The Republic of Singapore, a tiny island-state in Southeast Asia, is one of New Zealand's closest friends. Both nations enjoy strong trade, military and people-to-people links. Most recently, New Zealand Defence Minister Mark Mitchell announced the Republic of Singapore Air Force would be conducting a training exercise hosted by the Royal NZ Air Force in Manawatu. Here are some interesting things to know about Singapore and its relationship with New Zealand.
1. It's known as the Lion City
Singapore is an anglicisation of the Malay word "Singapura", which means "lion city". According to a 15th-century literary text, a Javanese prince was said to have discovered the island and named it as such after seeing a "lion". Singapore is also referred to as the "Little Red Dot".

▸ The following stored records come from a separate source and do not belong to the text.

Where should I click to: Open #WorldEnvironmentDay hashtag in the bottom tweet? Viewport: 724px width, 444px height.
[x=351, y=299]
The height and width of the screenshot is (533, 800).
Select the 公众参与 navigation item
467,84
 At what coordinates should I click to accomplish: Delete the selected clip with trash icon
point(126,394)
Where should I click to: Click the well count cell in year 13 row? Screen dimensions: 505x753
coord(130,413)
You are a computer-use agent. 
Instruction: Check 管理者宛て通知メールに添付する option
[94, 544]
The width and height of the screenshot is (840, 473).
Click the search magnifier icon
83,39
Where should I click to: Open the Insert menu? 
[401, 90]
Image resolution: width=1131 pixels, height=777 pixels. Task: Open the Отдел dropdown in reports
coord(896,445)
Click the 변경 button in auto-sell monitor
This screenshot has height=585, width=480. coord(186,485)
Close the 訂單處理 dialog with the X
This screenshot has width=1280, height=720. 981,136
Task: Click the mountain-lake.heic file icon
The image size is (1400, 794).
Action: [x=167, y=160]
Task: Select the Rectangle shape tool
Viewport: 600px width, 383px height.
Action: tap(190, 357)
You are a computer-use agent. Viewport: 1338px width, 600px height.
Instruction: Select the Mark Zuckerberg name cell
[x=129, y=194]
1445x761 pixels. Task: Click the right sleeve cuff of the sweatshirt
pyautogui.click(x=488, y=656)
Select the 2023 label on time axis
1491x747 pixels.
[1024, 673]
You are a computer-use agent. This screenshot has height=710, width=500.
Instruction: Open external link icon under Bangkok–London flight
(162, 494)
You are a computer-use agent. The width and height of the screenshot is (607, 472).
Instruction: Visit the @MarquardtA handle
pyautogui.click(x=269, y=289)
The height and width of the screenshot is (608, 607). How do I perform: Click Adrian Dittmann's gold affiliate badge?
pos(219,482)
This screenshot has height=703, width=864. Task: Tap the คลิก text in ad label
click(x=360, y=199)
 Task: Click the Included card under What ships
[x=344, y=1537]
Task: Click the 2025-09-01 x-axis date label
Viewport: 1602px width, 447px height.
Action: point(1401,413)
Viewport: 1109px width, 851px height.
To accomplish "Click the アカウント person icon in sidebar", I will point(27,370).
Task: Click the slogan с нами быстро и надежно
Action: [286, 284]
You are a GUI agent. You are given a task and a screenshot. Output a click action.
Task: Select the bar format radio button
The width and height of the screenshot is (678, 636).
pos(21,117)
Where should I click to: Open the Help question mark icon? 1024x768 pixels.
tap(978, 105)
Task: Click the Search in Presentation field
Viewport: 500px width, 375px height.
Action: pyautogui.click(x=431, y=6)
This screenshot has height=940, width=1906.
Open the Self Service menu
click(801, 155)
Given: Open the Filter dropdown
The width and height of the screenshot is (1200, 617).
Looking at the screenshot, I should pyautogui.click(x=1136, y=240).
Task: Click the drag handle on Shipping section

2. NZ and Singapore are longtime friends
Singapore is one of New Zealand’s closest defence partners in the Asia-Pacific, and our ninth largest trading partner. New Zealand’s free-trade agreement with Singapore – the ANZSCEP, signed by former prime ministers Helen Clark and Goh Chok Tong in 2000 – is one of our most comprehensive. Both nations are members of the Five Power Defence Arrangements, the world’s second-oldest military partnership. On 2 August, NZ Defence Minister Mark Mitchell announced the Republic of Singapore Air Force would be conducting a training exercise hosted by the Royal NZ Air Force at the Ohakea Air Force base from 30 August to 25 September.
3. We have each other’s backs
The Singapore and New Zealand armed forces train together regularly, in a decades-long defence partnership that began when Kiwi aviators defended Singapore in WWII. When the devastating earthquake rocked Christchurch in 2011, Singapore Air Force personnel training in the South Island immediately assisted in search-and-rescue efforts for missing Kiwis, as did members of the Singapore Civil Defence Force.
Singapore is one of New Zealand’s closest defence partners in the Asia-Pacific.
4. Singapore is 400 times smaller than NZ, but has more people
The Little Red Dot has a land area of 719kmsq, which makes it virtually the same size as Aoraki Mount Cook National Park (707kmsq). It takes about half an hour to drive from the east to the west end of Singapore, barring any traffic. However, Singapore's population of 5.7 million people outnumbers New Zealand's by 1 million.
5. Singaporeans love visiting New Zealand
The fresh air, open space and natural beauty of Aotearoa are major attractions for urban-dwelling Singaporeans. There's been a steady increase in the number of visitors from Singapore over the past five years: About 58,000 Singaporeans came here in the past year ending June 2017 – up 53 percent from 37,700 in 2013. And about half of Singaporean visitors love it here so much they are repeat visitors.
6. Kiwis love going to sunny Singapore too
Over the past five years, Singapore has received an average of 122,000 New Zealand visitors annually. The Lion City's tropical weather is likely to be a draw during winter, with July being the most popular month of travel for Kiwis. The gamut of shopping, entertainment, nightlife and affordable food options also makes Singapore one of New Zealanders' favourite holiday spots.
7. Kids in NZ and Singapore enjoy good education
Singapore and New Zealand schoolchildren perform above the OECD average in reading, mathematics and science. Eight of New Zealand’s universities rank in the top 3 percent of tertiary institutions in the world, while the latest QS World University Rankings list rates Singapore’s Nanyang Technological University and the National University of Singapore ahead of varsities such as Yale and King’s College London.
8. Both nations are cultural melting pots
According to census data, New Zealand is home to more ethnicities than there are countries in the world. It is also linguistically diverse – some 160 languages are spoken in Aotearoa. In cosmopolitan Singapore, multiculturalism is celebrated – a value reflected in its rich array of food, languages spoken, places of worship, media programmes, and shops. The Lion City's four official languages are English, the lingua franca, as well as Malay, Tamil and Mandarin. The nation's diversity is also reflected in its list of annual statutory holidays, which include significant cultural or religious dates such as the first two days of Chinese New Year, Diwali, Hari Raya Puasa (Eid Festival) and Christmas.
9. Cars in Singapore can cost up to three times NZ's median income
Singapore has the highest car prices in the world, owing to a tax imposed by the authorities to prevent gridlock in the tiny island. For instance, a new Toyota Prius Hybrid would set someone back about S$131,000 (NZ$131,500) as of June 2017. That amount can get you four used Priuses in New Zealand. The 2016 median annual income in New Zealand was about $50,000, according to Careers NZ.